• **Texto apresentado**
..........

Parashat Shemini

Quem é tolo?

“Conta-se que há muito tempo, em uma pequena cidade do interior, um grupo de jovens se divertia diariamente com um tolo que vivia na região. Era um pobre coitado, que aparentava pouca inteligência e vivia de pequenos trabalhos e de esmolas nas ruas. Todos os dias os jovens da cidade chamavam o tolo ao bar onde se reuniam e ofereciam a ele a escolha entre duas moedas: uma grande, de quatrocentos réis, e outra menor, de dois mil réis. O tolo sempre escolhia a maior e menos valiosa, o que era motivo de risos para todos. Certo dia, um dos jovens do grupo de zombadores chamou o tolo e disse:
 
– Desculpe perguntar, mas depois de tanto tempo você ainda não percebeu que a moeda maior vale menos?
  
– É claro que eu percebi – respondeu o homem, demonstrando não ser tão tolo assim quanto parecia – eu sei que ela vale cinco vezes menos do que a moeda pequena. 
 
– Se você sabe, então por que toda vez você pega a moeda menos valiosa? 
 
– Pois eu sei que, no dia que eu escolher a outra, a brincadeira acaba e não vou mais ganhar minha moeda…” 

Qual é a conclusão desta história? Que os zombadores, que achavam que estavam se divertindo e enganando, eram os verdadeiros tolos que estavam sendo enganados. Assim também acontece em nossas vidas. Não nos preocupamos com as pequenas transgressões que cometemos no dia-a-dia. Porém, de pequenos em pequenos erros, vamos deixando o nosso Yetser Hará (má-inclinação) nos controlar.

..........

• **Dados fornecidos**
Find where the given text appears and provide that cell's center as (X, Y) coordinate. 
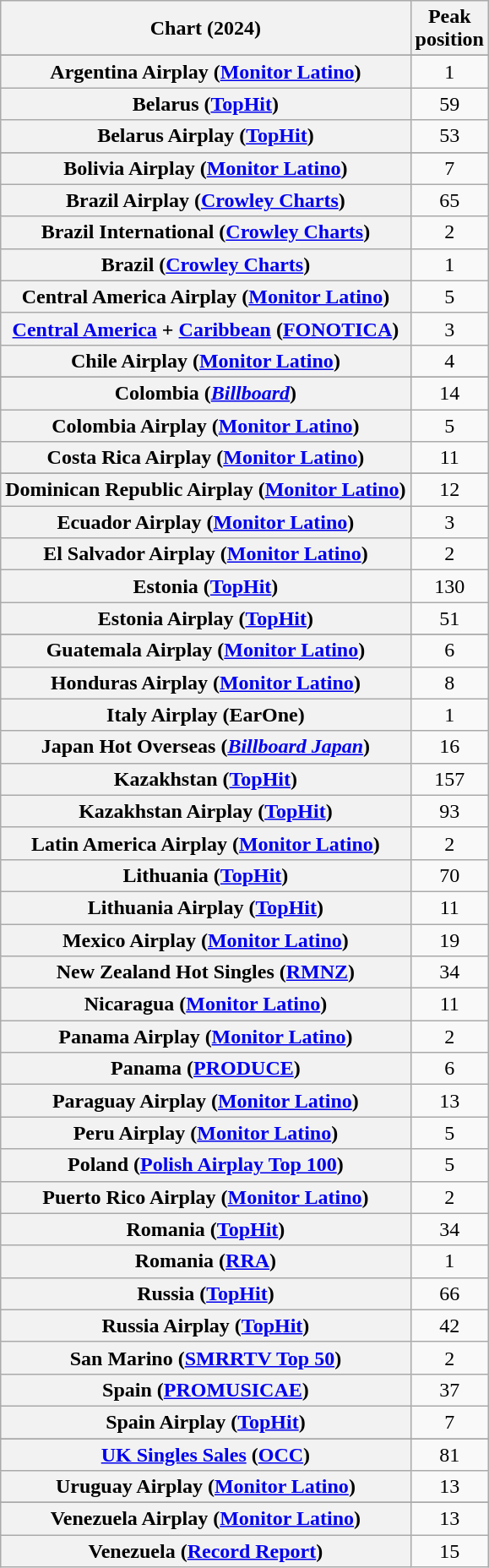
Poland (Polish Airplay Top 100) (206, 1165)
Honduras Airplay (Monitor Latino) (206, 682)
65 (449, 200)
Belarus Airplay (TopHit) (206, 136)
Central America Airplay (Monitor Latino) (206, 296)
Colombia (Billboard) (206, 393)
66 (449, 1293)
Puerto Rico Airplay (Monitor Latino) (206, 1197)
Central America + Caribbean (FONOTICA) (206, 329)
Brazil International (Crowley Charts) (206, 232)
Lithuania Airplay (TopHit) (206, 907)
8 (449, 682)
Argentina Airplay (Monitor Latino) (206, 72)
Italy Airplay (EarOne) (206, 714)
Kazakhstan Airplay (TopHit) (206, 811)
Russia (TopHit) (206, 1293)
Spain (PROMUSICAE) (206, 1389)
15 (449, 1551)
Romania (RRA) (206, 1261)
Estonia Airplay (TopHit) (206, 618)
Lithuania (TopHit) (206, 875)
Japan Hot Overseas (Billboard Japan) (206, 747)
UK Singles Sales (OCC) (206, 1453)
70 (449, 875)
Kazakhstan (TopHit) (206, 779)
19 (449, 940)
37 (449, 1389)
Brazil (Crowley Charts) (206, 264)
Belarus (TopHit) (206, 104)
42 (449, 1325)
51 (449, 618)
Spain Airplay (TopHit) (206, 1421)
Peru Airplay (Monitor Latino) (206, 1133)
4 (449, 361)
Estonia (TopHit) (206, 586)
Venezuela Airplay (Monitor Latino) (206, 1519)
12 (449, 490)
Russia Airplay (TopHit) (206, 1325)
Chile Airplay (Monitor Latino) (206, 361)
Paraguay Airplay (Monitor Latino) (206, 1100)
59 (449, 104)
Panama Airplay (Monitor Latino) (206, 1036)
Peak position (449, 29)
Latin America Airplay (Monitor Latino) (206, 843)
San Marino (SMRRTV Top 50) (206, 1357)
Bolivia Airplay (Monitor Latino) (206, 168)
Romania (TopHit) (206, 1229)
Panama (PRODUCE) (206, 1068)
130 (449, 586)
93 (449, 811)
Chart (2024) (206, 29)
157 (449, 779)
81 (449, 1453)
El Salvador Airplay (Monitor Latino) (206, 554)
Brazil Airplay (Crowley Charts) (206, 200)
Uruguay Airplay (Monitor Latino) (206, 1486)
Costa Rica Airplay (Monitor Latino) (206, 458)
Ecuador Airplay (Monitor Latino) (206, 522)
16 (449, 747)
Colombia Airplay (Monitor Latino) (206, 425)
New Zealand Hot Singles (RMNZ) (206, 972)
53 (449, 136)
14 (449, 393)
Nicaragua (Monitor Latino) (206, 1004)
Guatemala Airplay (Monitor Latino) (206, 650)
Dominican Republic Airplay (Monitor Latino) (206, 490)
Mexico Airplay (Monitor Latino) (206, 940)
Venezuela (Record Report) (206, 1551)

..........

• **Enunciado da tarefa**
Transcreva, do texto sobre o tolo e as moedas, o trecho que se inicia com as palavras "Quem é tolo?" e termina em "maior vale menos?". Os itens não têm nenhum papel aqui.

• **Resposta redigida**
Quem é tolo?

“Conta-se que há muito tempo, em uma pequena cidade do interior, um grupo de jovens se divertia diariamente com um tolo que vivia na região. Era um pobre coitado, que aparentava pouca inteligência e vivia de pequenos trabalhos e de esmolas nas ruas. Todos os dias os jovens da cidade chamavam o tolo ao bar onde se reuniam e ofereciam a ele a escolha entre duas moedas: uma grande, de quatrocentos réis, e outra menor, de dois mil réis. O tolo sempre escolhia a maior e menos valiosa, o que era motivo de risos para todos. Certo dia, um dos jovens do grupo de zombadores chamou o tolo e disse:
 
– Desculpe perguntar, mas depois de tanto tempo você ainda não percebeu que a moeda maior vale menos?